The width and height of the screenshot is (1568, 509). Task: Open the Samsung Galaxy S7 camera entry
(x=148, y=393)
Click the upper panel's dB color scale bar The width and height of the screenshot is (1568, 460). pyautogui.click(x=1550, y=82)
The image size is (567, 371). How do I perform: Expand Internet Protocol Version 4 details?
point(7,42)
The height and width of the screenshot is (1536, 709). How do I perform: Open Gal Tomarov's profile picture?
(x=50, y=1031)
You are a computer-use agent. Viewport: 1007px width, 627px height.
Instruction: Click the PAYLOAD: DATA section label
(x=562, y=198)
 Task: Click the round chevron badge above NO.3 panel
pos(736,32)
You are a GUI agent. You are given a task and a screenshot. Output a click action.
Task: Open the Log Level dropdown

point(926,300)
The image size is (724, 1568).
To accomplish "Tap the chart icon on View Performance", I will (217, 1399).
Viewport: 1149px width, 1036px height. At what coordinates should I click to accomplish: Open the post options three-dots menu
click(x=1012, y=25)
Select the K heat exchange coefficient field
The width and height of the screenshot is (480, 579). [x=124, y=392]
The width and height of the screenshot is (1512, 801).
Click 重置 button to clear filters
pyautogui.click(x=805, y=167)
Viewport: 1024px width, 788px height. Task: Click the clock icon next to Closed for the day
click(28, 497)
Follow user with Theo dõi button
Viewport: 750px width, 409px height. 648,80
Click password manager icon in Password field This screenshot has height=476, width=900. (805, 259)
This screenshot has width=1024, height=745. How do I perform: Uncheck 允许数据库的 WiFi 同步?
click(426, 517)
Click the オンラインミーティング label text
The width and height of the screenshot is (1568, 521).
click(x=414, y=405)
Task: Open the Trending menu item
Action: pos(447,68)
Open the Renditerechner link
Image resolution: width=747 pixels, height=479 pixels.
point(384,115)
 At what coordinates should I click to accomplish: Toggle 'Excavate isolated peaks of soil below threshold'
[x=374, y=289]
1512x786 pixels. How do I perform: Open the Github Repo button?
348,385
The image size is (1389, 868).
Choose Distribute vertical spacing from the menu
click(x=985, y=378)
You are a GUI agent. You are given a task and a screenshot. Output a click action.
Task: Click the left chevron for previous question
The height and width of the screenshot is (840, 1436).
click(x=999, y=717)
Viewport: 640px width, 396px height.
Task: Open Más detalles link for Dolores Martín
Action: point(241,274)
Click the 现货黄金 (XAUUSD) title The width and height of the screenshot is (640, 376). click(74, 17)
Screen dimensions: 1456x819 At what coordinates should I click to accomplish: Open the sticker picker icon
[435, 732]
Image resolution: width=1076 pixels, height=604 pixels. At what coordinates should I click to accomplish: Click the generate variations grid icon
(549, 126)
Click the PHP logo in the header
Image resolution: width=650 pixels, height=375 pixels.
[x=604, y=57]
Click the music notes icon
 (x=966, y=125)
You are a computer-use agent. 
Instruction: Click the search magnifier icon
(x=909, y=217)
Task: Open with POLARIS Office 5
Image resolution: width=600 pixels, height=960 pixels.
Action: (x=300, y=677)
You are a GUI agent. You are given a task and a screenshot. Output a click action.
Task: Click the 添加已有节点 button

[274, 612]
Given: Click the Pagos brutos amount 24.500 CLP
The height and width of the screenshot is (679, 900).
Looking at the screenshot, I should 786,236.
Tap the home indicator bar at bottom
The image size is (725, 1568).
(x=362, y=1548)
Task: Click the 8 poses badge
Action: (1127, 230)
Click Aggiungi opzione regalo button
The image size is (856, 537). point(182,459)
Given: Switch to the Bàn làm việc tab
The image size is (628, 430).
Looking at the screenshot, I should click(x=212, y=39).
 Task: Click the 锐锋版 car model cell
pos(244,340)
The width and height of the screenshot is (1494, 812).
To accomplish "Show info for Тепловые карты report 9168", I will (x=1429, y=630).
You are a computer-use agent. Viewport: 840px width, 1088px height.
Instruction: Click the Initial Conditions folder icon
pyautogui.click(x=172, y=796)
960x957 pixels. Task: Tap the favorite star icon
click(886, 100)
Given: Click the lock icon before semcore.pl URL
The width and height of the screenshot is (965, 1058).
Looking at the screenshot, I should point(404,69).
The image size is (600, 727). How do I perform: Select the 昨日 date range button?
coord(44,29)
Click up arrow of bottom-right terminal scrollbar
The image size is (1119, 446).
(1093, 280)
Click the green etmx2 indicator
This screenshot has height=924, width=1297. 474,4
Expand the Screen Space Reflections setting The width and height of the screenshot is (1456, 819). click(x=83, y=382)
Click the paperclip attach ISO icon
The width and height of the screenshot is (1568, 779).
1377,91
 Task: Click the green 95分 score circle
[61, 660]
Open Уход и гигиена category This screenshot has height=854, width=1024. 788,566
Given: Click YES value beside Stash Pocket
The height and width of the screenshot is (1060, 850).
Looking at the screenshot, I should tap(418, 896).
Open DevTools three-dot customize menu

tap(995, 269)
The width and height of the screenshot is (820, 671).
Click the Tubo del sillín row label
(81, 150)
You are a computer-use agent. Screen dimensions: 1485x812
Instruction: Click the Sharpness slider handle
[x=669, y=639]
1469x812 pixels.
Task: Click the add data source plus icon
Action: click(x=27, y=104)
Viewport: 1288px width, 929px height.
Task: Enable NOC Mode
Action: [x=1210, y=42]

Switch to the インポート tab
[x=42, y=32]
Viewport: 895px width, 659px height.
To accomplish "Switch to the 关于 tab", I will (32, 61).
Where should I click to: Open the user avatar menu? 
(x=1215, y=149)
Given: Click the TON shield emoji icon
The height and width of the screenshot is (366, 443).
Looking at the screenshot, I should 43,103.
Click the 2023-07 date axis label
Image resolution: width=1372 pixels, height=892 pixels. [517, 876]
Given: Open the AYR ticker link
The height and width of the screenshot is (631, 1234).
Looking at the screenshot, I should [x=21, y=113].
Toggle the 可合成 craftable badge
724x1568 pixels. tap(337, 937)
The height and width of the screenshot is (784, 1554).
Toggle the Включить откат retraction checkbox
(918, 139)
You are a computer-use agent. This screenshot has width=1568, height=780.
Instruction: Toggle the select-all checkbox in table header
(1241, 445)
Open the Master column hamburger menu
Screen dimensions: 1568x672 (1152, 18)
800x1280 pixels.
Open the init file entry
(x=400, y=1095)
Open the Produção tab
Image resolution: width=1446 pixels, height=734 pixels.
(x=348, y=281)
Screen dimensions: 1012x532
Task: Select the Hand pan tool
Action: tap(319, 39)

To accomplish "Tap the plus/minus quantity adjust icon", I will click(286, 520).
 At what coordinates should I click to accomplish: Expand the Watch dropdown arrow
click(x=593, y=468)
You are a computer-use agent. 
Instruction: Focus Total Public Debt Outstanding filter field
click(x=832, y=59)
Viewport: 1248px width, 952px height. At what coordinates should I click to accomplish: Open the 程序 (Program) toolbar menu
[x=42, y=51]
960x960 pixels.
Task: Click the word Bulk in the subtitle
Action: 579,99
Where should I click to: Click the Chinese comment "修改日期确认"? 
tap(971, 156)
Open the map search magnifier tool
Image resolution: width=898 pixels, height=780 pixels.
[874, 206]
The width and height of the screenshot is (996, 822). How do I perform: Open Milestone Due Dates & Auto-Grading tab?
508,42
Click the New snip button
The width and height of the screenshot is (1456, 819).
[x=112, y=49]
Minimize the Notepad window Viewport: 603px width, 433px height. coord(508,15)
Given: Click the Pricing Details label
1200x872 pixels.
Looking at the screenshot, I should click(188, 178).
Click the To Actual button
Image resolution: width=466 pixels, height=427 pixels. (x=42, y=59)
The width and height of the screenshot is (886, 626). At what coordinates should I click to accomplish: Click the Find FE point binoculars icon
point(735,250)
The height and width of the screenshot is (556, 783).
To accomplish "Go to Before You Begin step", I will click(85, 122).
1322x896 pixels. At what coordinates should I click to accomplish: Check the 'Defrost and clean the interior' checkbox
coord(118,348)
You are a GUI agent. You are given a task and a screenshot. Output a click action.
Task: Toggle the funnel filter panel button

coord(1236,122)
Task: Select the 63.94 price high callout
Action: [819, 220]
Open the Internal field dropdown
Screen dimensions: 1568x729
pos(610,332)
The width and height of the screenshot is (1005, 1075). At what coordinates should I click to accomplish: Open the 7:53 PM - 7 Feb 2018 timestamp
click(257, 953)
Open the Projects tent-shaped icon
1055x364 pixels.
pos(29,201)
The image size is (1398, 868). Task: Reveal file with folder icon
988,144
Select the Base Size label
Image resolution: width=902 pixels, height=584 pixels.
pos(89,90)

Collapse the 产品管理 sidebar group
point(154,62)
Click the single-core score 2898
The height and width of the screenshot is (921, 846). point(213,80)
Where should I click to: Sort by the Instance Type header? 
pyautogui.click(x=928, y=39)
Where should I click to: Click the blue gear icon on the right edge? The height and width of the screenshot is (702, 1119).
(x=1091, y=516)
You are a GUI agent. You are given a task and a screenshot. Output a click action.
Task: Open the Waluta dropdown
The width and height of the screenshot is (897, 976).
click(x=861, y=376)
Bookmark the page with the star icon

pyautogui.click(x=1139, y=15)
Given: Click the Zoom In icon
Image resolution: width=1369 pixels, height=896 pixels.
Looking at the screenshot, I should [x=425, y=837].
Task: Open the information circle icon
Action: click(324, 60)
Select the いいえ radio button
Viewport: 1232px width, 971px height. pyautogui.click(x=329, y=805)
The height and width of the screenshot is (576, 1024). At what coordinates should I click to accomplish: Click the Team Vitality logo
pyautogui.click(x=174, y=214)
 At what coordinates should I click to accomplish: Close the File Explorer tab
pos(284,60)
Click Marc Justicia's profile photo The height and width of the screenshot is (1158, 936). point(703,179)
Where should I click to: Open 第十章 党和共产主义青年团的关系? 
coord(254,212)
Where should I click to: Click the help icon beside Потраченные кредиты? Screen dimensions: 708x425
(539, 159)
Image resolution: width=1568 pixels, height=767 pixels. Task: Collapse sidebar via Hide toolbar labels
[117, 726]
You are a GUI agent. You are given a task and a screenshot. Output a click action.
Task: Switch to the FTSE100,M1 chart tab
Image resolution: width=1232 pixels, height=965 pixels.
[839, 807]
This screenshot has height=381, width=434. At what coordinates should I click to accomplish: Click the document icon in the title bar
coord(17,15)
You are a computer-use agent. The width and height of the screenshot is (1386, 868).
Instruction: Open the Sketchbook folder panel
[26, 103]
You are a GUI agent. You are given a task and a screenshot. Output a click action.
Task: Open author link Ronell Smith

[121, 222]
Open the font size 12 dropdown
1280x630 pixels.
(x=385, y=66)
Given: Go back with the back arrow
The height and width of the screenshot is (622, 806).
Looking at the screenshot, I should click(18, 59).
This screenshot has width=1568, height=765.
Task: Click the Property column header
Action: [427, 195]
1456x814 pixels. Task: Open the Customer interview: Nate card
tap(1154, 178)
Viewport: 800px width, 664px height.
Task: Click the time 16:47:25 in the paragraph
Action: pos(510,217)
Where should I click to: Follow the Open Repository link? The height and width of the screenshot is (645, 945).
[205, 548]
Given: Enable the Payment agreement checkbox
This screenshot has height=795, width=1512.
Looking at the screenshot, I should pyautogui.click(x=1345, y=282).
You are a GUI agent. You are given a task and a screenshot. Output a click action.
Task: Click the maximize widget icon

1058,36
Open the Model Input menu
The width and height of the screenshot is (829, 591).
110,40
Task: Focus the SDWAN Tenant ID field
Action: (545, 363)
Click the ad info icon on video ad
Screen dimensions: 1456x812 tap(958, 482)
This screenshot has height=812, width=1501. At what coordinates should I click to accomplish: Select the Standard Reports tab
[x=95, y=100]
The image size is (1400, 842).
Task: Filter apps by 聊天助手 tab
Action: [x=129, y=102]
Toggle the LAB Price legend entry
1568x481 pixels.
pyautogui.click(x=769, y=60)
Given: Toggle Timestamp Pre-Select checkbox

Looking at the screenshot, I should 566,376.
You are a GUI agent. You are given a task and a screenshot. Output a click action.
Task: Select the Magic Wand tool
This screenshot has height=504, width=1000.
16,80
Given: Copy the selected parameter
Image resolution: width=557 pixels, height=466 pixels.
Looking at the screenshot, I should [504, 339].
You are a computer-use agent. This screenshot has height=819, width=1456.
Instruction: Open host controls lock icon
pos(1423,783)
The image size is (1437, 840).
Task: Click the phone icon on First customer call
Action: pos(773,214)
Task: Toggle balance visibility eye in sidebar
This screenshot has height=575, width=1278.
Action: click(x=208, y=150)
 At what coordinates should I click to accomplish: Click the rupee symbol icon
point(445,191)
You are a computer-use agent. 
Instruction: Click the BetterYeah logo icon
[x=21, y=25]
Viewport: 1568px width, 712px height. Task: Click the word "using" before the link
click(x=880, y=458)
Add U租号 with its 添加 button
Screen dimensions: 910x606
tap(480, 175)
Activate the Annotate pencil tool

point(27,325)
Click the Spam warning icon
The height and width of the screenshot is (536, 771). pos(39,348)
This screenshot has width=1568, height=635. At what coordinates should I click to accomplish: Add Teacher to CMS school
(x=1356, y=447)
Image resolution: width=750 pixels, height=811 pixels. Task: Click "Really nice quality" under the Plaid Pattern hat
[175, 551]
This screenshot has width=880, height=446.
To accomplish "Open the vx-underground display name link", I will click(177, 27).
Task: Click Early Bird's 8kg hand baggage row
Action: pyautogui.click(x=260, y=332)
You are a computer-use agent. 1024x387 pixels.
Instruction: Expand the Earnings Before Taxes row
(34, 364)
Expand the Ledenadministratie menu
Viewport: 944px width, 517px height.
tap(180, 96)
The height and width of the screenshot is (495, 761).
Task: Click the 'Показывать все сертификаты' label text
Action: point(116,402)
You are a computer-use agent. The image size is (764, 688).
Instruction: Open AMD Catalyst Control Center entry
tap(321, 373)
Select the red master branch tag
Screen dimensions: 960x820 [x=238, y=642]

What to produce
Please retype the stretch of the listing from the line containing "The width and height of the screenshot is (820, 671)." through the line containing "Action: [x=1210, y=42]", both included.

Solution for this task
The width and height of the screenshot is (820, 671).
Click the Tubo del sillín row label
(81, 150)
You are a computer-use agent. Screen dimensions: 1485x812
Instruction: Click the Sharpness slider handle
[x=669, y=639]
1469x812 pixels.
Task: Click the add data source plus icon
Action: click(x=27, y=104)
Viewport: 1288px width, 929px height.
Task: Enable NOC Mode
Action: [x=1210, y=42]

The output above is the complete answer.